• TRY IT
Every line below that holds the string "height" must be copied.

>>>

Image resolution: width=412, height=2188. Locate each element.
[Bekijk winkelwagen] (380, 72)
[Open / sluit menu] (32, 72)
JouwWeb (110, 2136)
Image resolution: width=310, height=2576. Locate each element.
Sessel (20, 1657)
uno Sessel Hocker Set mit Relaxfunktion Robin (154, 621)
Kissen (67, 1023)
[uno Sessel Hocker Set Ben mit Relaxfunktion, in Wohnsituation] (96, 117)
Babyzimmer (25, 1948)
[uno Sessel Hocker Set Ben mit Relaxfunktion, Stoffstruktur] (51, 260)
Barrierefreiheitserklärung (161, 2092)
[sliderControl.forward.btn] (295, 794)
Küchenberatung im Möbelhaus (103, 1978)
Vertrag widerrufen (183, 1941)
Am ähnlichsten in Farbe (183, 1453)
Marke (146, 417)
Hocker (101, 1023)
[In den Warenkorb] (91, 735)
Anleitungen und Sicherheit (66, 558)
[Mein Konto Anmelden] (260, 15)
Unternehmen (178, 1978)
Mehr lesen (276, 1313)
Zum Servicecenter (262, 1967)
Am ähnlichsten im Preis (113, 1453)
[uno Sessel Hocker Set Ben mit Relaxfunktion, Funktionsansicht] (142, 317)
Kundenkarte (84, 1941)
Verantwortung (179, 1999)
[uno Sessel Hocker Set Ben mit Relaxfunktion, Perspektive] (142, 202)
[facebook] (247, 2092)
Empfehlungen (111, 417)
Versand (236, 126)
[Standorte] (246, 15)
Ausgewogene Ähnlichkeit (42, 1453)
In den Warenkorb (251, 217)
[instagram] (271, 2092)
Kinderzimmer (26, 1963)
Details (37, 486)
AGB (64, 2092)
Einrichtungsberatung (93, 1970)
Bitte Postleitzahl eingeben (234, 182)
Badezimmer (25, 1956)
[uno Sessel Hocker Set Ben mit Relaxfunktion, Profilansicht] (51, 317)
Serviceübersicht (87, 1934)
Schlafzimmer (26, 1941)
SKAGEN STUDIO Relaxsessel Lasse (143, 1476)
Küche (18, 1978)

<<<

• WRITTEN ANSWER
Image resolution: width=412, height=2188. Locate each element.
Image resolution: width=310, height=2576. Locate each element.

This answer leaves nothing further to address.